(Problem)
Shift every coordinate in the answers by adding 122, and write out all the lines from the one containing "Where should I" down to the one containing "pyautogui.click(x=83, y=225)", requests included. Leave the pictures out.

━━━━━ Data rows

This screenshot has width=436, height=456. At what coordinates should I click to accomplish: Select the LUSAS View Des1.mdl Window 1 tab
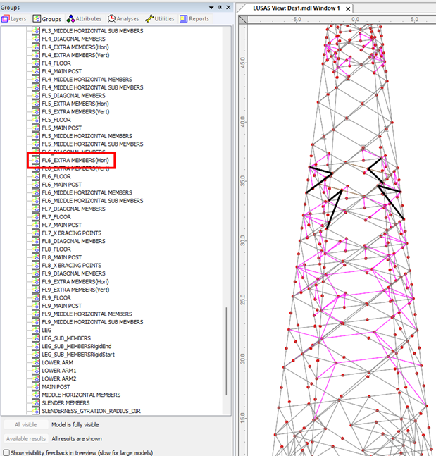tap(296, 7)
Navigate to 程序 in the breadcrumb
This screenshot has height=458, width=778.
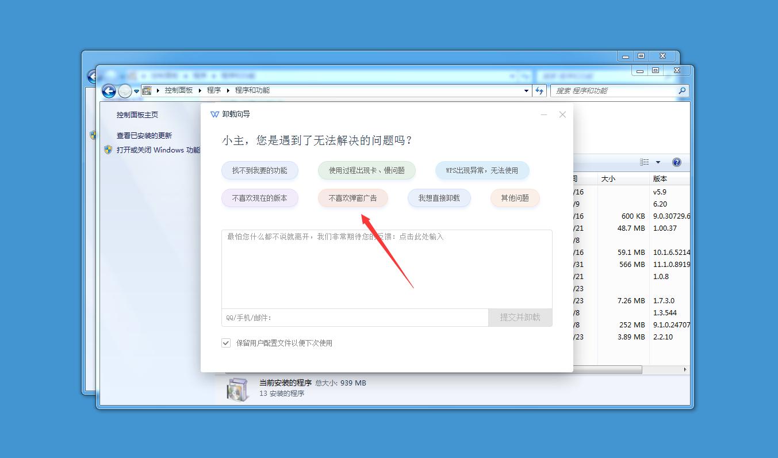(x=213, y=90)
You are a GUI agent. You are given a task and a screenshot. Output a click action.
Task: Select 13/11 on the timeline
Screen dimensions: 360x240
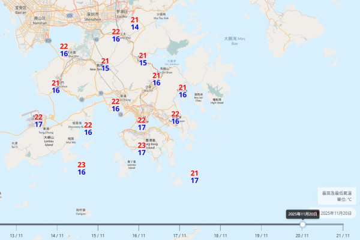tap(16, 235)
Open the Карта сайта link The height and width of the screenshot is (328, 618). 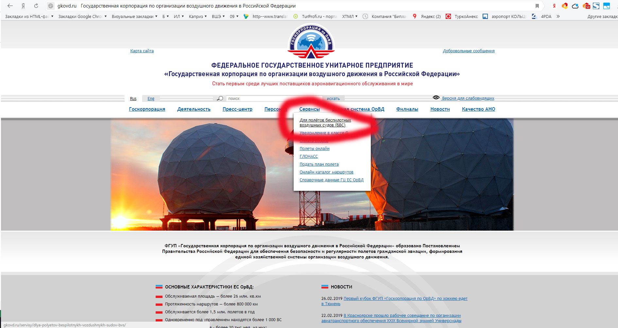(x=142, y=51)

━━━━━━━━━━
━━━━━ Data rows

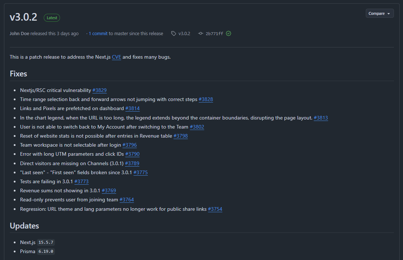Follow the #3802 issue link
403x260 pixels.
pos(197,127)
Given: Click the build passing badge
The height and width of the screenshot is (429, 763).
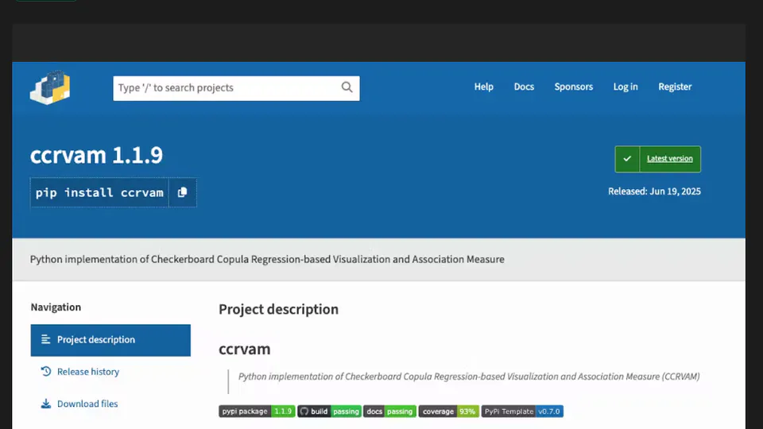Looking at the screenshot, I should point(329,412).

━━━━━━━━━━
━━━━━ Data rows

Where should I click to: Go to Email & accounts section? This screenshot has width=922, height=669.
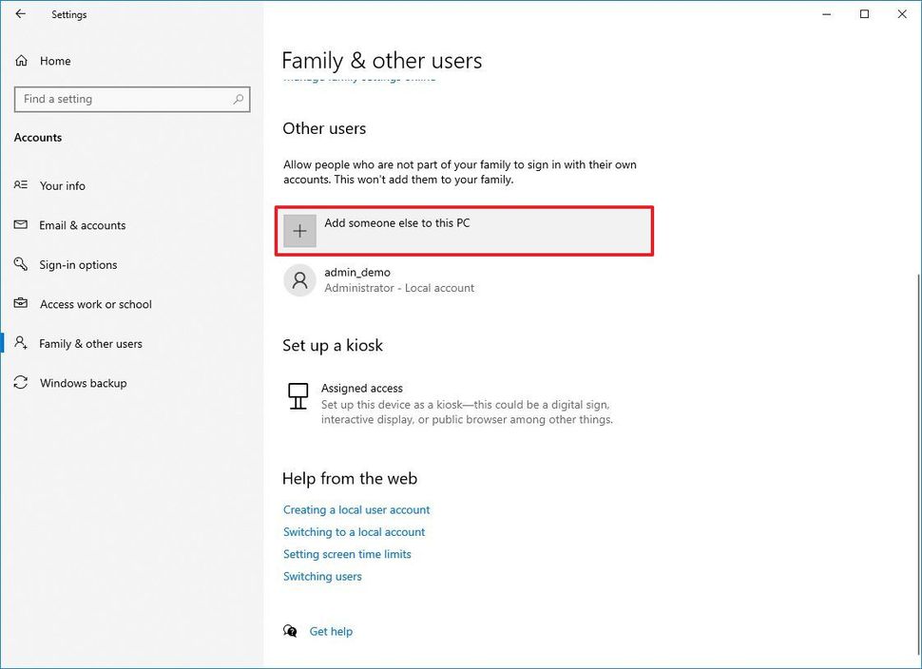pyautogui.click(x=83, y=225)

━━━━━━━━━━

(Answer to this problem)
Where should I click to: Go to Email & accounts section? This screenshot has width=922, height=669.
pyautogui.click(x=205, y=347)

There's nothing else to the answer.